START Supplied information

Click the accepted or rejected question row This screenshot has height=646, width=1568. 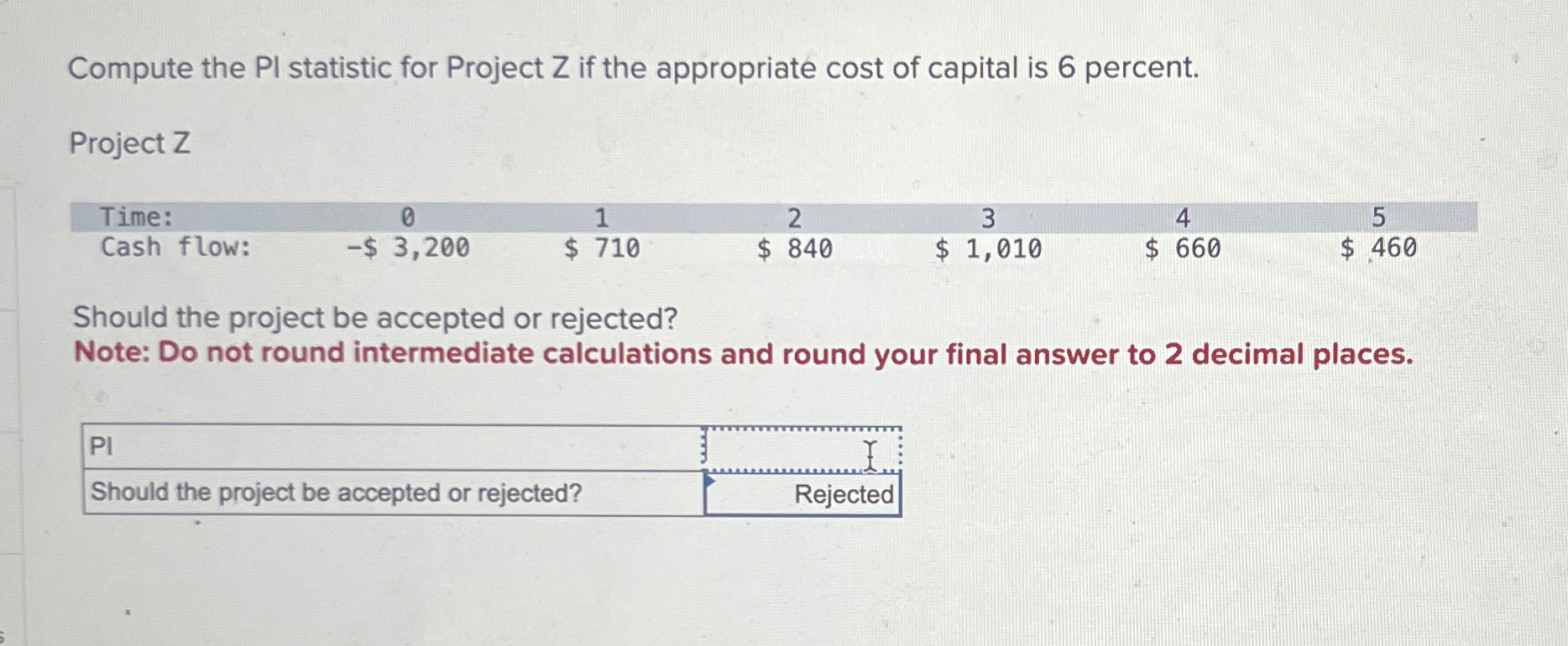point(335,493)
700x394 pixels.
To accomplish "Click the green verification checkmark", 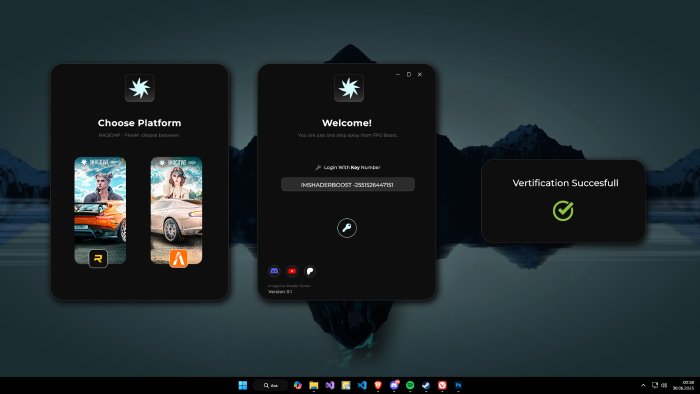I will 563,211.
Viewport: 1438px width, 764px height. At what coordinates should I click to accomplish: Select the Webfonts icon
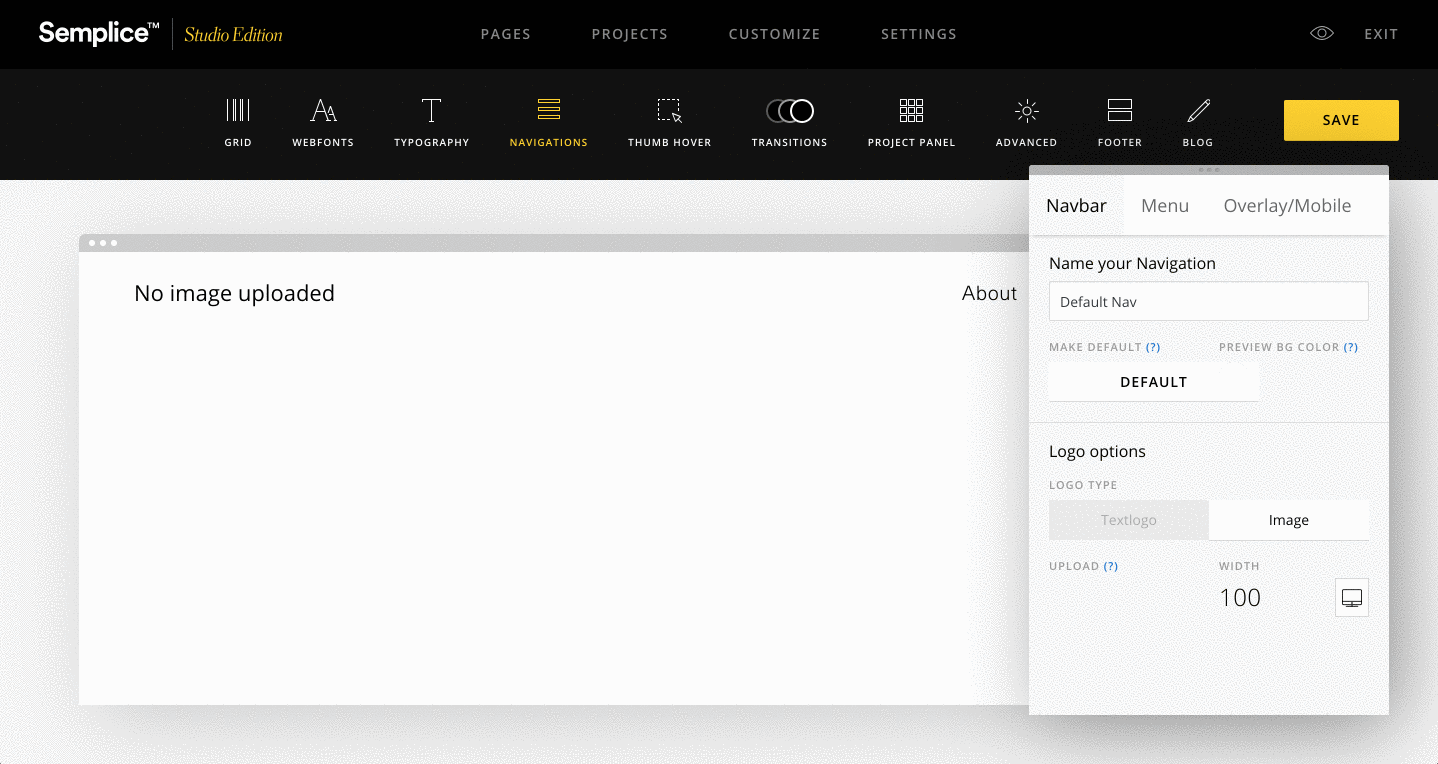pyautogui.click(x=323, y=111)
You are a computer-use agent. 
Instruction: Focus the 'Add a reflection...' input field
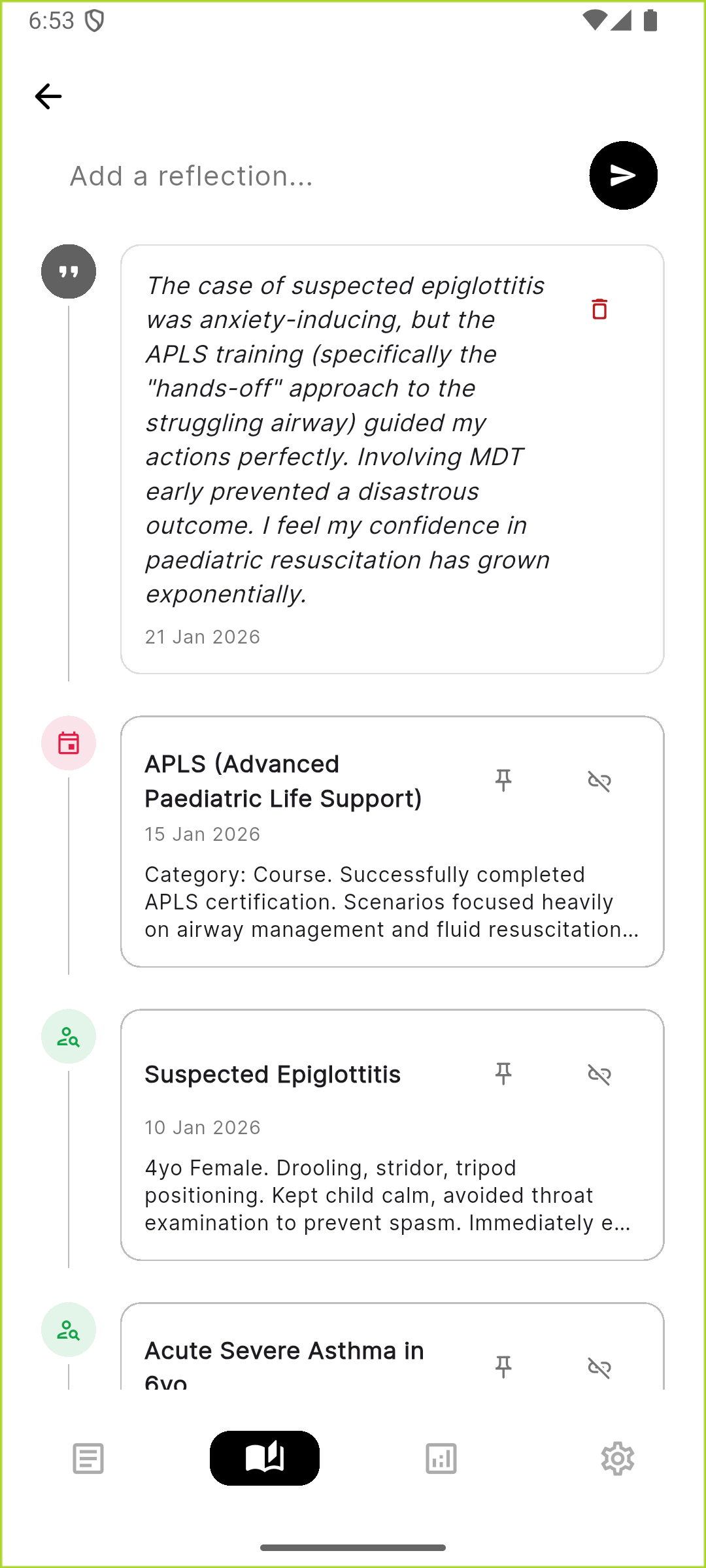click(314, 176)
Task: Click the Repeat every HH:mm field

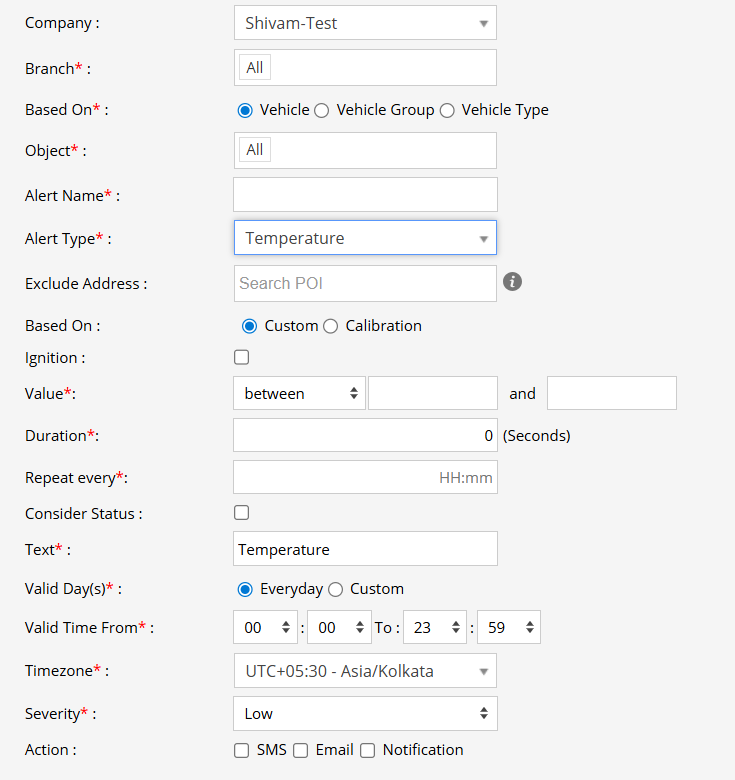Action: (365, 478)

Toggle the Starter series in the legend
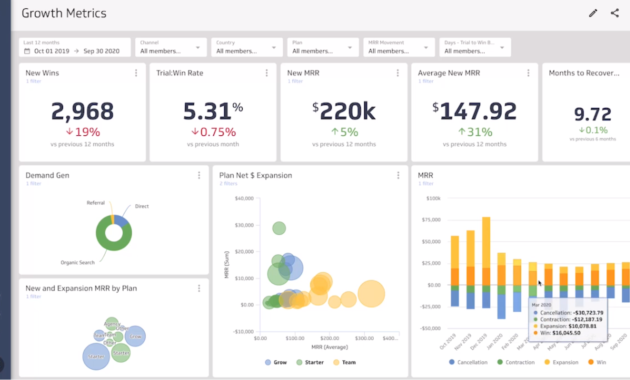310,362
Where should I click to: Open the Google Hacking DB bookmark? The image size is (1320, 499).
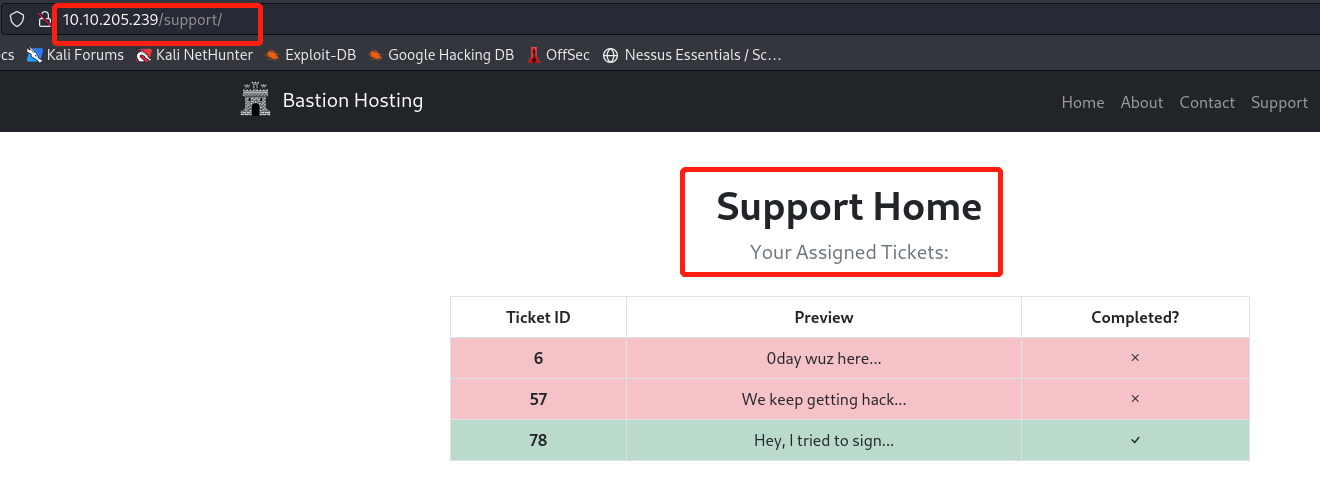[441, 55]
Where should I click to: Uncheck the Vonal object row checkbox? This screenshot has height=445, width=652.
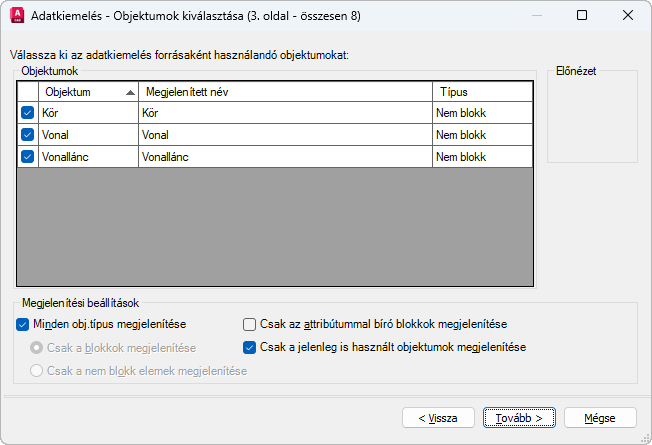click(x=27, y=135)
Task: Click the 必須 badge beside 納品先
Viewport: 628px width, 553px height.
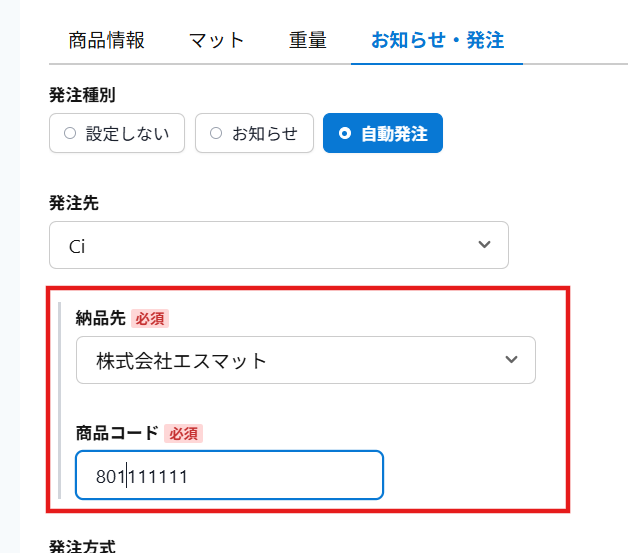Action: [x=150, y=318]
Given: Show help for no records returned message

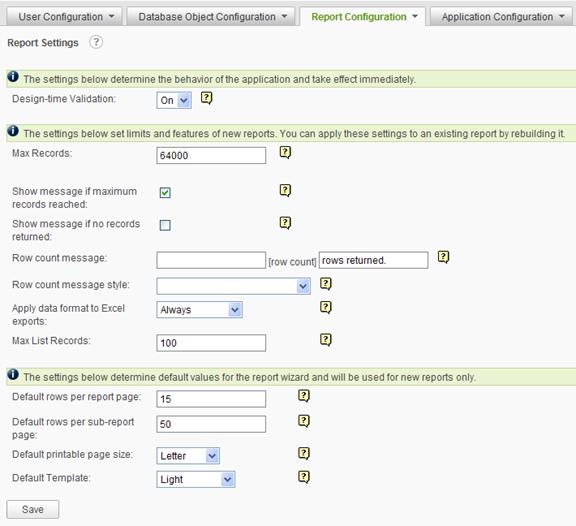Looking at the screenshot, I should (285, 223).
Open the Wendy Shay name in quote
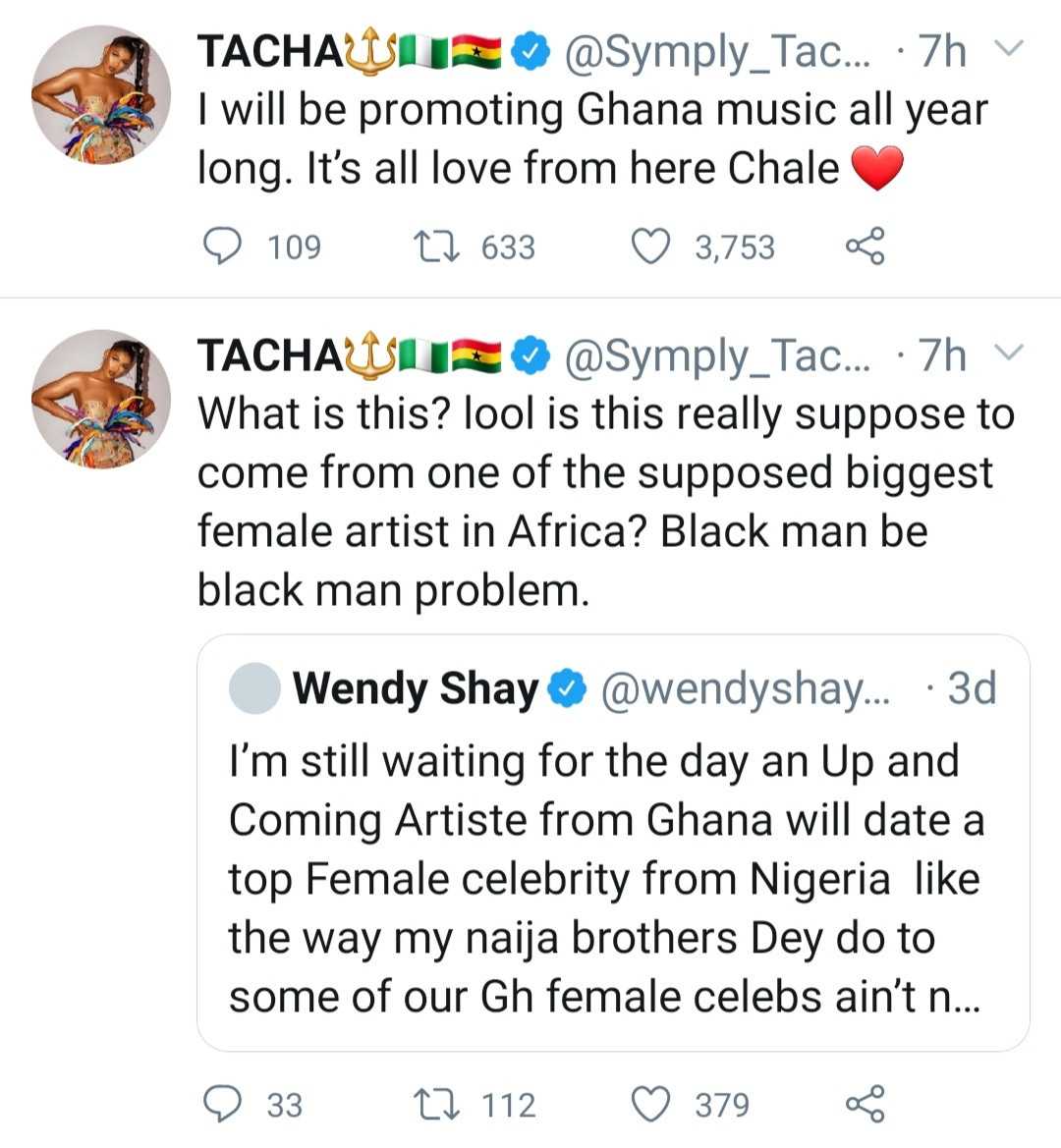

END Supplied information

In the data above, find the line with "Viewport: 1438px width, 764px" and repeat it and every line after it through the end, exactly; leave the pictures out.

* _Solution for this problem_
Viewport: 1438px width, 764px height. At what coordinates should I click to accomplish: Select the Webfonts icon
pyautogui.click(x=323, y=111)
You are a computer-use agent. 
Instruction: Focus the 'Add a reflection...' input field
click(314, 176)
Task: Click the Repeat every HH:mm field

Action: (365, 478)

Toggle the Starter series in the legend
310,362
Where should I click to: Open the Google Hacking DB bookmark? The image size is (1320, 499).
[441, 55]
Where should I click to: Uncheck the Vonal object row checkbox? This screenshot has height=445, width=652.
click(x=27, y=135)
Task: Click the 必須 badge beside 納品先
Viewport: 628px width, 553px height.
Action: [x=150, y=318]
Given: Show help for no records returned message

Looking at the screenshot, I should (285, 223).
Open the Wendy Shay name in quote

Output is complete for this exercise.